MATERIAL FOR THE TASK -
━━━━━━━━━━━━━━━━
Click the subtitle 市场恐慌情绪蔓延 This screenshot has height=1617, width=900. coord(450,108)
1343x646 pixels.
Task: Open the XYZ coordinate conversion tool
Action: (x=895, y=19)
━━━━━━━━━━━━━━━━
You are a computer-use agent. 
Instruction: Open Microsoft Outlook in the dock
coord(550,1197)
━━━━━━━━━━━━━━━━
TASK INSTRUCTIONS - Retype the lines from the one containing "Click the subtitle" to the one containing "Action: (x=895, y=19)", both included, with nothing changed.

THE SOLUTION -
Click the subtitle 市场恐慌情绪蔓延 This screenshot has height=1617, width=900. coord(450,108)
1343x646 pixels.
Task: Open the XYZ coordinate conversion tool
Action: (x=895, y=19)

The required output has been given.